CGS 15943 is an Orally Active Adenosine Receptor Antagonist

Hepatocellular carcinoma (HCC) is primary liver cancer and the third most common cause of cancer mortality worldwide. CGS 15943 blocks proliferation in hepatocellular carcinoma (HCC) and pancreatic cancer adenocarcinoma (PDAC) cell lines by inhibiting the PI3K/Akt pathway. Researchers test the adenosine A2 receptor antagonist CGS 15943 for cerebroprotective activity in a gerbil stroke model.

CGS 15943 is an Orally Active Adenosine Receptor Antagonist 2019 10 12 - CGS 15943 is an Orally Active Adenosine Receptor Antagonist

CGS 15943 displays marked adenosine A2 selectivity in peripheral tissues although it is somewhat less selective for rat brain striatal membranes. Importantly, CGS 15943 targets specifically the catalytic subunit of the class IB PI3K isoform (p110γ). Moreover, CGS 15943 (0.1 mg/kg, i.p.) markedly reduces stroke injury assessed by locomotor activity monitoring and by histopathological measurement of hippocampal CA1 pyramidal cell injury.

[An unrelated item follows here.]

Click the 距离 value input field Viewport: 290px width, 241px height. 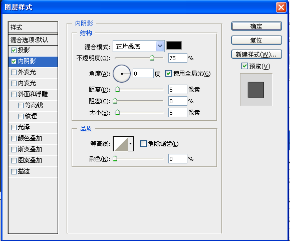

CGS 15943 selectively targets p110γ indicating that it may represent a vital lead compound to develop drugs that can specifically target this PI3K isoform whose key role in cancer progression is emerging. CGS 15943 reduces the phosphorylation of Akt at its residues Ser473 and Thr308 in HLF and Sk-Hep-1. Similarly, CGS 15943 inhibits Akt Ser473 phosphorylation in HepG2 cells and in PLC-PRF-5. CGS 15943 inhibits the kinase activity of the class IB PI3K isoform p110γ with an IC50 of 1.1 μM. Researchers also detected a slight inhibition of the class IA PI3K isoform p110δ with an IC50 of 8.47 μM. CGS 15943 can directly inhibit the lipid kinase activity of p110γ.

All in all, CGS 15943 is a nonselective antagonist with Ki values in the low nanomolar range for adenosine A1 and A2A receptors and an approximately tenfold lower potency at the adenosine A2B and A3 subtypes.

Reference:

Edling CE, et al. Caffeine and the analog CGS 15943 inhibit cancer cell growth by targeting the phosphoinositide 3-kinase/Akt pathway. Cancer Biol Ther. 2014 May;15(5):524-32.